§ **Work task**:
Nothing but the lines from the one containing "This screenshot has width=1200, height=750." through the end of the data should be retyped, exactly as they stand, and pictures should not be retyped.

§ **Data section**:
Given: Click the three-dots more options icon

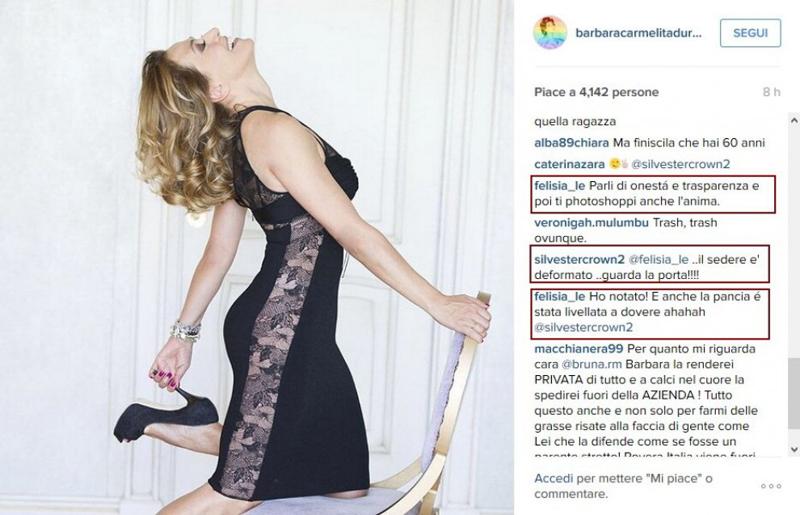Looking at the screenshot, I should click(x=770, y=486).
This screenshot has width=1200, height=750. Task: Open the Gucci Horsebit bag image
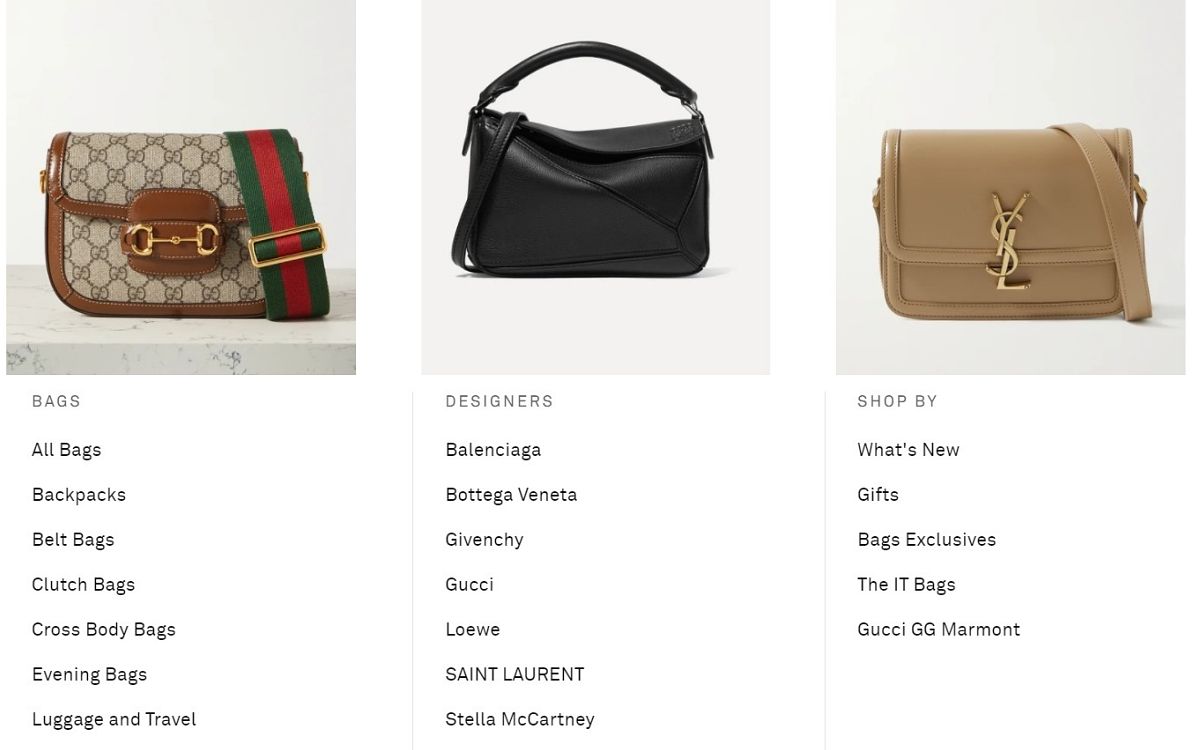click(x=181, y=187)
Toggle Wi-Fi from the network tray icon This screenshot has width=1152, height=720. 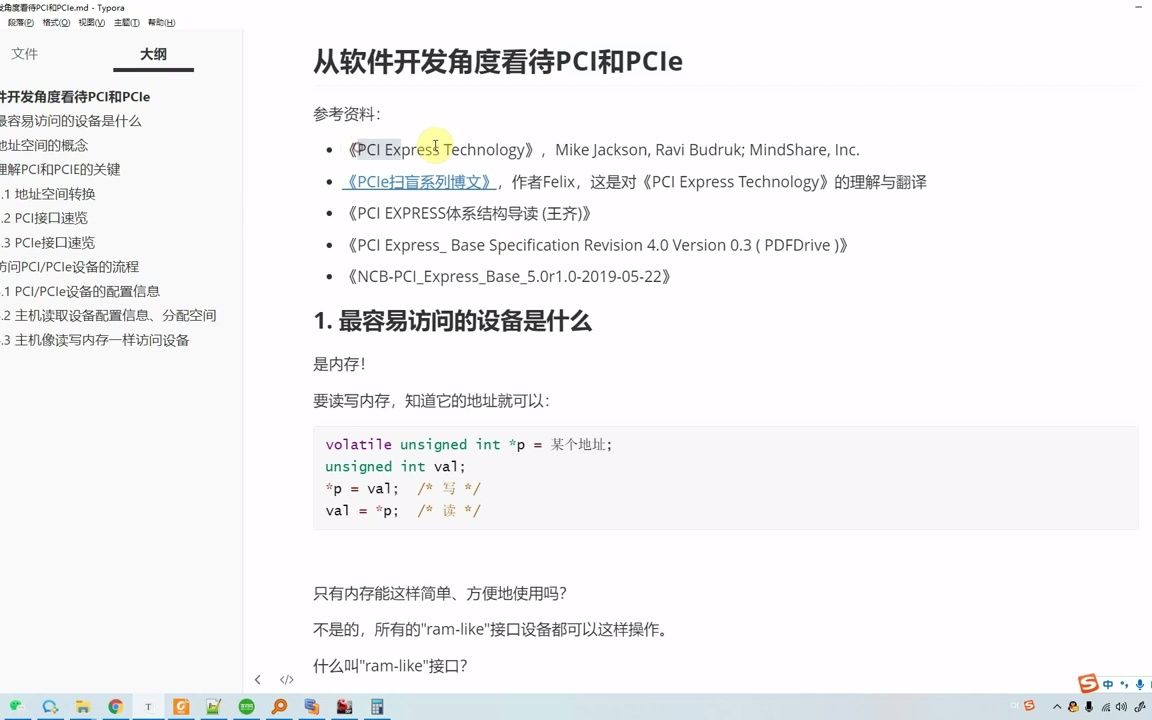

§ **Finished exercise**:
This screenshot has width=1200, height=750. Task: Open the Gucci Horsebit bag image
click(x=181, y=187)
Toggle Wi-Fi from the network tray icon This screenshot has width=1152, height=720. 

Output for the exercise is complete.